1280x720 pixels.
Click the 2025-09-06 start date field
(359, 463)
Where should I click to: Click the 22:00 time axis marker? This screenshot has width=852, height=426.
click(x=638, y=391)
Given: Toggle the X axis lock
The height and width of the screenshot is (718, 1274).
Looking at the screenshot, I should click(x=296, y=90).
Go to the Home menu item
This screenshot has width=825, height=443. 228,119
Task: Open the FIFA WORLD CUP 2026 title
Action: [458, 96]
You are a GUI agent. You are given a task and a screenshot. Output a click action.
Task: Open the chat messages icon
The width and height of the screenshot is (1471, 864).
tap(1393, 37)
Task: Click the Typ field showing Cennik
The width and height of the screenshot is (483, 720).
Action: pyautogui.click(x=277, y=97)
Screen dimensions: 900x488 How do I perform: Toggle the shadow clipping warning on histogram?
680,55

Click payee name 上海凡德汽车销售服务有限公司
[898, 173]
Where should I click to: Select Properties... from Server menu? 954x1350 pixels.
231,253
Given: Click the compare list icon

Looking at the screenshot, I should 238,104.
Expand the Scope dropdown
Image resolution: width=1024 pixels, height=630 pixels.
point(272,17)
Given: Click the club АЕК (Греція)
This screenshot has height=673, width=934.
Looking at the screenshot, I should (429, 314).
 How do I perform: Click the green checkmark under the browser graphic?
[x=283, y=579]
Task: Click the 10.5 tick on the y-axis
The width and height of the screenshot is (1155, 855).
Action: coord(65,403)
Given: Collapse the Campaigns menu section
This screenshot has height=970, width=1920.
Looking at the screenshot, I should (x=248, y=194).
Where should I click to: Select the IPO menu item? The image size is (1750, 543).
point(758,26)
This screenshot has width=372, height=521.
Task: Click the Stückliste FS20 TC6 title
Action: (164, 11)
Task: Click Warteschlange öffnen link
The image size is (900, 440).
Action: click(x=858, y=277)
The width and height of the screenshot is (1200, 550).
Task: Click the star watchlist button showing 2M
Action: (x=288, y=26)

==============================

## [TASK TO CARRY OUT]
Print exactly the lines of the records from the one containing "Screen dimensions: 900x488" through the end, and nothing besides them.

## [EXPECTED ANSWER]
Screen dimensions: 900x488 How do I perform: Toggle the shadow clipping warning on histogram?
680,55

Click payee name 上海凡德汽车销售服务有限公司
[898, 173]
Where should I click to: Select Properties... from Server menu? 954x1350 pixels.
231,253
Given: Click the compare list icon

Looking at the screenshot, I should 238,104.
Expand the Scope dropdown
Image resolution: width=1024 pixels, height=630 pixels.
point(272,17)
Given: Click the club АЕК (Греція)
This screenshot has height=673, width=934.
Looking at the screenshot, I should (429, 314).
 How do I perform: Click the green checkmark under the browser graphic?
[x=283, y=579]
Task: Click the 10.5 tick on the y-axis
The width and height of the screenshot is (1155, 855).
Action: coord(65,403)
Given: Collapse the Campaigns menu section
This screenshot has height=970, width=1920.
Looking at the screenshot, I should (x=248, y=194).
Where should I click to: Select the IPO menu item? The image size is (1750, 543).
point(758,26)
This screenshot has width=372, height=521.
Task: Click the Stückliste FS20 TC6 title
Action: (164, 11)
Task: Click Warteschlange öffnen link
The image size is (900, 440).
Action: click(x=858, y=277)
The width and height of the screenshot is (1200, 550).
Task: Click the star watchlist button showing 2M
Action: (x=288, y=26)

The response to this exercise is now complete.